Look in your local library. If they don't have a copy, have them ask for one from the Urantia Foundation of Chicago, and one will be supplied free. A bookstore can order a copy from the Urantia Foundation. You can order a copy directly from the Foundation. Call them; they're in the book. Due to recent legal disputes, the Foundation's copyright of the text is in question, currently suspended in fact, although this is under appeal as of this writing, so others have printed or are preparing to print all or part of the book on their own. It is not my purpose here to enter into the debate on the lawfulness of any party's right to promulgate the Urantia Papers in whatever form they choose. Elsewhere, I (used to and will again) provide links to some Web sources of the U.B. itself and secondary resources. That I provide these links should not be considered an endorsement of any of the parties. I believe the Foundation has a reliable and essentially original printing of the Papers, but many changes--mostly punctuation and spelling but a few word and phrase changes--have been made in the course of the various printings of the U.B., and students of the book debate (as religion students will) the propriety of these changes. The Foundation is still the most extensive source of the book, with hardback and softback and software copies in various languages. What's most important is to get a book and read it for yourself. Discover it, recognize what you get out of it, interpret it in light of your own experiences. Only then can you choose with a fully-informed experience whether it is the revelation of truth to our world it claims to be.

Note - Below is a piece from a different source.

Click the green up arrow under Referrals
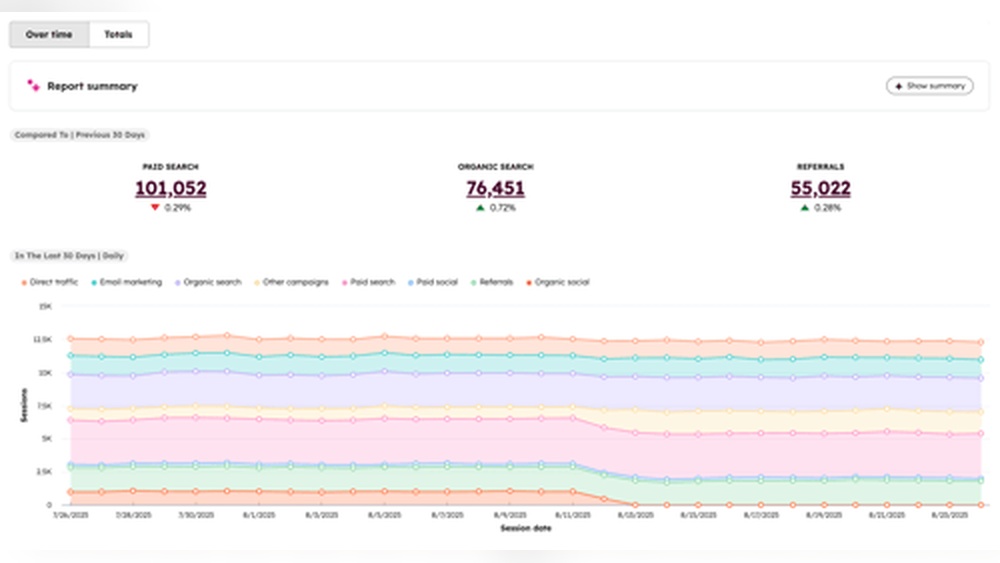The height and width of the screenshot is (563, 1000). coord(805,208)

Whatever you do, whether you read it or not, may you come to know and love God in your daily life, and treat your fellow human beings as if they were your most beloved and dearest siblings.
The transcendent goal of the children of time is to find the eternal God, to comprehend the divine nature, to recognize the Universal Father. God-knowing creatures have only one supreme ambition, just one consuming desire, and that is to become, as they are in their spheres, like him as he is in his Paradise perfection of personality and in his universal sphere of righteous supremacy. From the Universal Father who inhabits eternity there has gone forth the supreme mandate, "Be you perfect, even as I am pefect." In love and mercy the messengers of Paradise have carried this divine exhortation down through the ages and out through the universes, even to such lowly animal-origin creatures as the human races of Urantia.